* THE EXERCISE *
Copy out the lines from the one containing "The width and height of the screenshot is (1280, 720)." through the one containing "click(374, 1113)", keeping both of those lines, without changing anything.

■ ■ ■

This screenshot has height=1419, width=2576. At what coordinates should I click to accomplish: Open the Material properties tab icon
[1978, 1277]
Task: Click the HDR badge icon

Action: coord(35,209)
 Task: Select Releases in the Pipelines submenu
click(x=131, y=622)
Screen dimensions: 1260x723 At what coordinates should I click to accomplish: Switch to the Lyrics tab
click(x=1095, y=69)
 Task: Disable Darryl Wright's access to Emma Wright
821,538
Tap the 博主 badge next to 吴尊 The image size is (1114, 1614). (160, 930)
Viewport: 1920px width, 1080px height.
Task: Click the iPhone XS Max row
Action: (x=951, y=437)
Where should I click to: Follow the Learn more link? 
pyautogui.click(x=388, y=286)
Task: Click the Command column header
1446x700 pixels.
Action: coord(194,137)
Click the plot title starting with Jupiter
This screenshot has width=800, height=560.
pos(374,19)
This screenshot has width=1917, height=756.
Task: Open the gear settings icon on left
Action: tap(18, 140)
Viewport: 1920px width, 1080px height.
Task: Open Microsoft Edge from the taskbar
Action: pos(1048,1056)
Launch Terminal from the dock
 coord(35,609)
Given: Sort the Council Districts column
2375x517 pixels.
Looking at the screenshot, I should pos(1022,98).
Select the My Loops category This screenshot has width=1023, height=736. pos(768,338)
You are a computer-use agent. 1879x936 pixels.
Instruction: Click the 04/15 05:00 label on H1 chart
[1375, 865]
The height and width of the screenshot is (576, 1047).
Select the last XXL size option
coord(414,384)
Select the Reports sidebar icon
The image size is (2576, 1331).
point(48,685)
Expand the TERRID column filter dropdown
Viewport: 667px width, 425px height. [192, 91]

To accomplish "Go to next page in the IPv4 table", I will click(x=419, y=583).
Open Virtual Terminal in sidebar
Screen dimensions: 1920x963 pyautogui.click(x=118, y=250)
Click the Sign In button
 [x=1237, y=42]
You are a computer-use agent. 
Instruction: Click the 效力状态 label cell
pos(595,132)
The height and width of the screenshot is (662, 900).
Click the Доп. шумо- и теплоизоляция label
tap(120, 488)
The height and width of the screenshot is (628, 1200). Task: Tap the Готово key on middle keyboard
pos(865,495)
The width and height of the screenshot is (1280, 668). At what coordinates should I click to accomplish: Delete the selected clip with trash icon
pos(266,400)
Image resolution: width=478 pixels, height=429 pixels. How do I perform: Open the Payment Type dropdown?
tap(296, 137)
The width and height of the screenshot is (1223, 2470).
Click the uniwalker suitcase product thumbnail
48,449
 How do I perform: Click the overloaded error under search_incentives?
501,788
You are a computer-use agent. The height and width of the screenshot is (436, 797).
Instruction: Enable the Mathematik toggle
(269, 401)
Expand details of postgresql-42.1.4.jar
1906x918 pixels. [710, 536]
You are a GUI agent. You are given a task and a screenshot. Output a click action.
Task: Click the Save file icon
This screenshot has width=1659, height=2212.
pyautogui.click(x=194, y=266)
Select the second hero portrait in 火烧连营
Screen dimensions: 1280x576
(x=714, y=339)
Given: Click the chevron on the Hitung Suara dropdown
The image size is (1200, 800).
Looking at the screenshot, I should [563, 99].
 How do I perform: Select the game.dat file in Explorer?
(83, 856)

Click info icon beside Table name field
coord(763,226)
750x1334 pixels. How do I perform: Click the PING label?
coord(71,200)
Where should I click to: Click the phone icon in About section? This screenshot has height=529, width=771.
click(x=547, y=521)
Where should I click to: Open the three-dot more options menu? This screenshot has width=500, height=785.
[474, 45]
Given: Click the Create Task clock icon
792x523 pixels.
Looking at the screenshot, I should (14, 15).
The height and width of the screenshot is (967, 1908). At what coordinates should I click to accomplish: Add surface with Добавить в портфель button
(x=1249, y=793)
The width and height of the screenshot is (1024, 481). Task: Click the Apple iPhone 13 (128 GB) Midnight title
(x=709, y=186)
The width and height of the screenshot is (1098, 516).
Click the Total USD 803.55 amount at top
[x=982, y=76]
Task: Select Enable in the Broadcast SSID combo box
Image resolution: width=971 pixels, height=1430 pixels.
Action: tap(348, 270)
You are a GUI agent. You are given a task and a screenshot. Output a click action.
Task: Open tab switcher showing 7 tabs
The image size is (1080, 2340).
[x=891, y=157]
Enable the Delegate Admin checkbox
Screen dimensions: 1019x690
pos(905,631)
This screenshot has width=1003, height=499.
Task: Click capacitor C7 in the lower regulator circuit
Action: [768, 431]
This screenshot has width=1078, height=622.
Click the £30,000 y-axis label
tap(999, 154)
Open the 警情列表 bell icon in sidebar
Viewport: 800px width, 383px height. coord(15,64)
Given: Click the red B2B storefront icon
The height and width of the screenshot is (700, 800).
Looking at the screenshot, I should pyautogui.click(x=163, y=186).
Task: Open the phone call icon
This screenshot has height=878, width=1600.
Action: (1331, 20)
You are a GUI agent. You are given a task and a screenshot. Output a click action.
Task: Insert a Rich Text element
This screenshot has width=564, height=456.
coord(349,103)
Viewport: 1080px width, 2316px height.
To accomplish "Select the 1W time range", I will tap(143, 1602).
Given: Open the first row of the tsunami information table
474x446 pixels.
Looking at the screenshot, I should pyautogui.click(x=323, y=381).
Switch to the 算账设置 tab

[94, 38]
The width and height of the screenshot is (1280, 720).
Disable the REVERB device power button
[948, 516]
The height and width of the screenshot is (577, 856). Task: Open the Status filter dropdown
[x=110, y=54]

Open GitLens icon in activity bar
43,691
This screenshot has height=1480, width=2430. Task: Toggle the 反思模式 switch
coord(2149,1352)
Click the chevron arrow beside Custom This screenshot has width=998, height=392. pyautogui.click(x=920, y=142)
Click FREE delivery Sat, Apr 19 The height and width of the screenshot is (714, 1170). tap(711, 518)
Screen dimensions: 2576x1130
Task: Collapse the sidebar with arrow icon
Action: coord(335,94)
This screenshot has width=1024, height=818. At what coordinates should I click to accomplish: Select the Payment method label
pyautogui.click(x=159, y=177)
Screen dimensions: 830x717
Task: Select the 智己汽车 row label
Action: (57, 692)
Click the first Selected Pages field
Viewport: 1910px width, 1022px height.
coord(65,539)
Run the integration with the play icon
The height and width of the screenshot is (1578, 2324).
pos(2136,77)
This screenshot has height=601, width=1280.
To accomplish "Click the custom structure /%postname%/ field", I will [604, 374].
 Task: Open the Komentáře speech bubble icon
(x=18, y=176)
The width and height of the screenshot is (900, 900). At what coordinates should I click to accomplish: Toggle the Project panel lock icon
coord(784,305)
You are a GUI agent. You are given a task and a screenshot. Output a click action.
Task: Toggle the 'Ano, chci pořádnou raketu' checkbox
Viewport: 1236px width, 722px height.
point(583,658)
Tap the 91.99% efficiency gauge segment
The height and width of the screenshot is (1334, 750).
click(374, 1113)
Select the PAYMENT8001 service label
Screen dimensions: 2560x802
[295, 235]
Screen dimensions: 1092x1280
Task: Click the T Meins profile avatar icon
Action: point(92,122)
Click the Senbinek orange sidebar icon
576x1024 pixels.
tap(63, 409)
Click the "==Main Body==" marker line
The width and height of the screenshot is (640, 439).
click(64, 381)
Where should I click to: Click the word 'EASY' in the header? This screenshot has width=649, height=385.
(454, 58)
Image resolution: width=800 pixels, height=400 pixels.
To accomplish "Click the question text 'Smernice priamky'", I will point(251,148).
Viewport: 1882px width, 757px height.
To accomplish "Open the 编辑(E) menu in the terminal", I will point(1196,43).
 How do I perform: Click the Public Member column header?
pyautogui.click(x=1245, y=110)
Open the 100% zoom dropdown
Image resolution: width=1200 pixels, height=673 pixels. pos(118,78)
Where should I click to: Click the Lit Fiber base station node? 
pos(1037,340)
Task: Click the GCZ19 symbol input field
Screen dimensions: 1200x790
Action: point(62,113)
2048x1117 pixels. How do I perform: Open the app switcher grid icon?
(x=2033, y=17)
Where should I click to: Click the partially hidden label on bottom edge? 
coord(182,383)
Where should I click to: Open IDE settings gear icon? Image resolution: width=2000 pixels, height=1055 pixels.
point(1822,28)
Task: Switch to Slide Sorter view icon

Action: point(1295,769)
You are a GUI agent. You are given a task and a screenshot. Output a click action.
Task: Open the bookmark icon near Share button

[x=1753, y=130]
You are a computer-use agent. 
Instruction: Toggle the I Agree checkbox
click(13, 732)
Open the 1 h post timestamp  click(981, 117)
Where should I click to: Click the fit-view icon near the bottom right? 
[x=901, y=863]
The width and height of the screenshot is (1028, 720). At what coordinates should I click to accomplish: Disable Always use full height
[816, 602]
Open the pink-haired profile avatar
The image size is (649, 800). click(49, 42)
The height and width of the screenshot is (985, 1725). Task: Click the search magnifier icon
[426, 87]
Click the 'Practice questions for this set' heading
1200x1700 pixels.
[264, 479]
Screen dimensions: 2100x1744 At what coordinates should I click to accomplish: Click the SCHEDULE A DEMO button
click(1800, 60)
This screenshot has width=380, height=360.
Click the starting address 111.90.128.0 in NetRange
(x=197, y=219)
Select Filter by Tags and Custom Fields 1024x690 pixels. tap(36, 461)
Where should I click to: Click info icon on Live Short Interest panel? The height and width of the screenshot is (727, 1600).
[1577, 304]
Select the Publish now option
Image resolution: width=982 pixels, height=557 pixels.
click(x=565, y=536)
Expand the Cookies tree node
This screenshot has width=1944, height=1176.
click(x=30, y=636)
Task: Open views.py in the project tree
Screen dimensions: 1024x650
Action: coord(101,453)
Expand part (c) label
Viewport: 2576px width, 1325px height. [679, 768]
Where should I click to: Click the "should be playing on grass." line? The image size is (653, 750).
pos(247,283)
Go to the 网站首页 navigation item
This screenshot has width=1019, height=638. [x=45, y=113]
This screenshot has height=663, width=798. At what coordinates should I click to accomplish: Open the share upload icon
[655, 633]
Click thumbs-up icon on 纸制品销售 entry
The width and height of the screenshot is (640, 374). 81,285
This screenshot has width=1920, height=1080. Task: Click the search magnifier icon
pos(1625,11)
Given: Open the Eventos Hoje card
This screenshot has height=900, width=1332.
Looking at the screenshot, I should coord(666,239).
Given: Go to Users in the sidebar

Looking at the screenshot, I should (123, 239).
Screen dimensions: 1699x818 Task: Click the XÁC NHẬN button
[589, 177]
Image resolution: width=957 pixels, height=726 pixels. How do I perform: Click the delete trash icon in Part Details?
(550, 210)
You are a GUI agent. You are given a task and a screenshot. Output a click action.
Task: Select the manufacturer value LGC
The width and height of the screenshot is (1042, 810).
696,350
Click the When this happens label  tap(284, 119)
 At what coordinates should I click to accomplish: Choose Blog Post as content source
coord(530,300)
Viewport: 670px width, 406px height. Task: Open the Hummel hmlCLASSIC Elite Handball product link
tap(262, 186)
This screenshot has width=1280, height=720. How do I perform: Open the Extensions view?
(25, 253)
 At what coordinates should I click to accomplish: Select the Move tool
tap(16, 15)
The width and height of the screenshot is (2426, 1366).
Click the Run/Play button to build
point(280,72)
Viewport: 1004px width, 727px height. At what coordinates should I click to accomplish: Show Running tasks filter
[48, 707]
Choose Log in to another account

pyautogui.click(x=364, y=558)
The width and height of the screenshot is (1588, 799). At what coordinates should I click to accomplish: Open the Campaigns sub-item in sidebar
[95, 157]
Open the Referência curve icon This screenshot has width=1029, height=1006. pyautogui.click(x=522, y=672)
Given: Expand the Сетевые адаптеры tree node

■ ■ ■

* ANSWER TO THIS EXERCISE *
The width and height of the screenshot is (1280, 720).
Disable the REVERB device power button
[948, 516]
The height and width of the screenshot is (577, 856). Task: Open the Status filter dropdown
[x=110, y=54]

Open GitLens icon in activity bar
43,691
This screenshot has height=1480, width=2430. Task: Toggle the 反思模式 switch
coord(2149,1352)
Click the chevron arrow beside Custom This screenshot has width=998, height=392. pyautogui.click(x=920, y=142)
Click FREE delivery Sat, Apr 19 The height and width of the screenshot is (714, 1170). tap(711, 518)
Screen dimensions: 2576x1130
Task: Collapse the sidebar with arrow icon
Action: coord(335,94)
This screenshot has width=1024, height=818. At what coordinates should I click to accomplish: Select the Payment method label
pyautogui.click(x=159, y=177)
Screen dimensions: 830x717
Task: Select the 智己汽车 row label
Action: (57, 692)
Click the first Selected Pages field
Viewport: 1910px width, 1022px height.
coord(65,539)
Run the integration with the play icon
The height and width of the screenshot is (1578, 2324).
pos(2136,77)
This screenshot has height=601, width=1280.
To accomplish "Click the custom structure /%postname%/ field", I will [604, 374].
 Task: Open the Komentáře speech bubble icon
(x=18, y=176)
The width and height of the screenshot is (900, 900). At what coordinates should I click to accomplish: Toggle the Project panel lock icon
coord(784,305)
You are a GUI agent. You are given a task and a screenshot. Output a click action.
Task: Toggle the 'Ano, chci pořádnou raketu' checkbox
Viewport: 1236px width, 722px height.
point(583,658)
Tap the 91.99% efficiency gauge segment
The height and width of the screenshot is (1334, 750).
click(374, 1113)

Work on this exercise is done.